Well, I did it. I spoke with the pastor this morning about becoming a member of the church I started attending about 6-8 weeks ago.

In a way, it was kind of cool - this is the first time I've just stayed after church instead of going home right away, so I met people. Lots of people. That in itself was kind of .... hard. Right away, I felt a wave of expectations rushing toward me, and I didn't expect it to feel like that so fast. It helps to take a deep breath and remember that probably 90% of that feeling is just me - it isn't other people - but I've been away from this environment for a long time.

I'm not sure if I mentioned this before, but the pastor and his wife (and, apparently, her sister) attended the same college I did - the pastor graduated a couple of years ahead of me, his wife maybe about the same time as my sister, and her sister a couple of years later, so that was kind of cool. When he gave me a copy of the church constitution, he showed me a caricature someone had done of him, the dean and the chancellor of the college during his campaign for student body president that was really cool (he didn't win, but it was a great poster). I looked in my yearbook from my senior year, and I found his wife's sister in one of the dorm photos - I don't think I knew either of them, but it was still kind of fun to look.

Anyway, the next step is that one of the deacons will call me, and then there will be a meeting with this deacon and his wife (I think-the pastor said "deaconess" but I may have assumed it was this man's wife and not someone else) on a Sunday morning, and then the next step after that is that I will give my testimony - the pastor was kind enough to say that they didn't usually have people do that on Sunday morning, but on Wednesday night (fewer people).

I've already typed (!) what I want to say, because I've been in services where people go on and on, and while you appreciate their enthusiasm and their heart for the Lord, you wish they would find a stopping point SOME time before midnight. (See?

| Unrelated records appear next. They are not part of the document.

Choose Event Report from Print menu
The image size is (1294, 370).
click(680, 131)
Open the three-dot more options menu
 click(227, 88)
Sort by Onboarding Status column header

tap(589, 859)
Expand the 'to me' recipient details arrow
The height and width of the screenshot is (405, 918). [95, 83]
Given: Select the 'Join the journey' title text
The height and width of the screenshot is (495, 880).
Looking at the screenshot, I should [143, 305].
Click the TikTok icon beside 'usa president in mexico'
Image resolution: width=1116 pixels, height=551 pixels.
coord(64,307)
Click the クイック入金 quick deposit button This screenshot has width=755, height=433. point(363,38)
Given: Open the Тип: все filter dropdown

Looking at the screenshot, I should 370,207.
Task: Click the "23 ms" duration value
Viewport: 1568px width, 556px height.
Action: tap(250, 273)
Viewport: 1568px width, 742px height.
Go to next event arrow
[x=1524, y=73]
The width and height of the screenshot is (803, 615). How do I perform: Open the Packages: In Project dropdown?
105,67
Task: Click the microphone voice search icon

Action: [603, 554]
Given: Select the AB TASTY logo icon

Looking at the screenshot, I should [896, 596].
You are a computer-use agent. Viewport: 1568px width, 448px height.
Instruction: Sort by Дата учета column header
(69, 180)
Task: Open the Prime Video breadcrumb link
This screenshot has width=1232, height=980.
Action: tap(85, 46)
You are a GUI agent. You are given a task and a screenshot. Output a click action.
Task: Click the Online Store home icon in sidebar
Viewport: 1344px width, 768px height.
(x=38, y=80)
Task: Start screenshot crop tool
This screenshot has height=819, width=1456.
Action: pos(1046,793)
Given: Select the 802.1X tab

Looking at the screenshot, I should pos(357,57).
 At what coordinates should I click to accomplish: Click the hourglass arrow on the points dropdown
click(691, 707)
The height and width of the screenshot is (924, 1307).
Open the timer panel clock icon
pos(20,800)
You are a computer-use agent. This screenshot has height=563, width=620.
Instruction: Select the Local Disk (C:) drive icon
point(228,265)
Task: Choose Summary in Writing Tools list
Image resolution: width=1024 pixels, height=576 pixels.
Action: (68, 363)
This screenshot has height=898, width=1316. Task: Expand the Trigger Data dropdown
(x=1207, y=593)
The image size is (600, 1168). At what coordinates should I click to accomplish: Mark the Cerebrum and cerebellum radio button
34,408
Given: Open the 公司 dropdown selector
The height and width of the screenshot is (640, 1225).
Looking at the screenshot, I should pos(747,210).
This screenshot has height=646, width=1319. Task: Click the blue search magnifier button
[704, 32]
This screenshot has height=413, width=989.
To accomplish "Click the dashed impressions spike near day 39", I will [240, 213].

That's me being critical again....)

I'm not going to read it, but I am planning to "prepare" to say what I've written so that I don't cry. Don't ask me why, but I tend to cry when I talk about things that are very important to me - I've been like this since childhood. Since I don't want to be that woman who cries all the time, I need to have time to think and breathe and prepare.

This is a lot bigger step than I thought it would be. I could have gone along for months just visiting without doing any of this formal stuff, but I guess I wouldn't have felt as if I really belonged if I did that. Sort of like living together without being married: you're there, but there is no formal commitment - technically, you can leave any time you want. I've never thought that was such a great arrangement in any context.

Now, I just have to watch out for honeymoon syndrome - expecting everyone and everything to be perfect. No church is, and the minute I start going, they wouldn't be anymore!! :) These are people - just ordinary people like me - and they are going to make mistakes and be imperfect just like I will.

"Always be kind, because everyone you meet faces a battle. We all need to be cared for, especially when we do not deserve it."

I should have this tattooed on my forehead backwards, so that I'd see it every time I looked in the mirror.